***** Provided passage
# Ciocc Designer 84 C40 with Campagnolo 50th Anniversary group



## Mr.RED (Dec 28, 2019)

So a few weeks ago me and my father stumbled into a collection of vintage Italian bikes, vintage Treks, parts etc so I figure I share 1 of the gems out of that collection. I have Ciocc Designer 84 C40 with a Campagnolo 50th Anniversary groupo. The only item missing from the complete group is the pedals, I even have the Campagnolo 50th Anniversary group ID card. From what I am told they made the group in 1983 and only made I believe 3000 of the kits total. I am no Campagnolo pro so I figure I share some pics of the bike and take people's feedback. The frame does have some surface rust spots on the chrome on the rear triangle but it looks to be under a clear coat finish other then that the bike is good shape.  Due to the rarity of the components the bike might become an official wall hanger after I ride it come spring time.


----------



## bulldog1935 (Dec 28, 2019)

very sharp - dressy bike


----------



## Mr.RED (Dec 28, 2019)

Since I work a full time job in the refinishing auto body world I did consider repainting the frame to make it totally perfect but tracking down original decals could be a problem. I have access to even remake the decals but figure I leave the bike alone to show its history and character.  Chances are this bike is going to spend the rest of its time in a heated man cave.


----------



## bulldog1935 (Dec 29, 2019)

I would wax it and ride it at least occasionally, but it's one of the more desirable bikes posted in a long time.  
One thing for sure, the Binda straps will never need replacing.


----------



## hopkintonbike (Dec 29, 2019)

Pedals are not correct? I am not familiar with the details of the group but the pedals have gold anodized bits on them under the dust cap??? Otherwise, like bulldog said, very cool machine.....Ride it!!!!! Todd


----------



## bulldog1935 (Dec 29, 2019)
**********
***** Supplied data
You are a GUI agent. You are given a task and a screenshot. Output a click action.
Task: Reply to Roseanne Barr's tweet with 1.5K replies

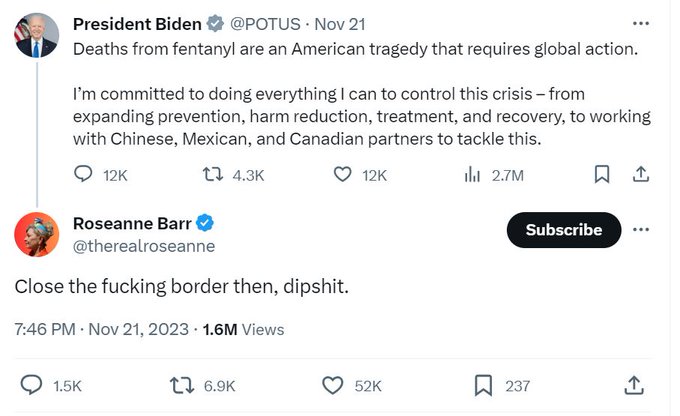click(31, 385)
**********
## Challenges
(1) According to the bike forum thread, which item is missing from the complete Campagnolo 50th Anniversary group?
(2) Write out the bike forum thread from "I would wax" to "never need replacing.", swapping "wax" for "polish".
(3) Continue the forum thread about the Ciocc bike from the point where it ends.
The material plays no part in this work.

## Answer list
(1) The pedals.

(2)
I would polish it and ride it at least occasionally, but it's one of the more desirable bikes posted in a long time.  
One thing for sure, the Binda straps will never need replacing.

(3)
I'm with Todd, I believe those pedals are correct




with this example, its kind of a shame the cages aren't replaceable - I've replaced cages on my MKS Nuevo Wides.


----------



## 58inchwheel (Dec 30, 2019)

I’m thinking the gold bits you are seeing is grease. I thought the same thing initially and had to look twice.  Here’s what the 50th pedals would look like.


----------



## hopkintonbike (Dec 30, 2019)

I am thinking its a variant of the original anniversary set, definitely not grease


----------



## Mr.RED (Jan 1, 2020)

Sorry about the delay I just got around to taking some close up pictures of the pedals on the Ciocc. They are just greasy Super Record pedals I believe I am not a Campy expert but I think thats what they are. No gold dust caps and even the toe clips don't match the 50th ones. When I got the bike it was super dirty, had goofy Look pedals, and was missing the wheels. Luckily I found the wheels but not the pedals. Here are some pics of the Ciocc how I got it and close ups on the pedals.


----------



## hopkintonbike (Jan 1, 2020)

Stand corrected, Todd


----------



## Kombicol (Jan 20, 2020)

I have that gruppo on a 1983 Colnago Profil Chromovelato Red.
It is my most prized bicycle and rides beautifully.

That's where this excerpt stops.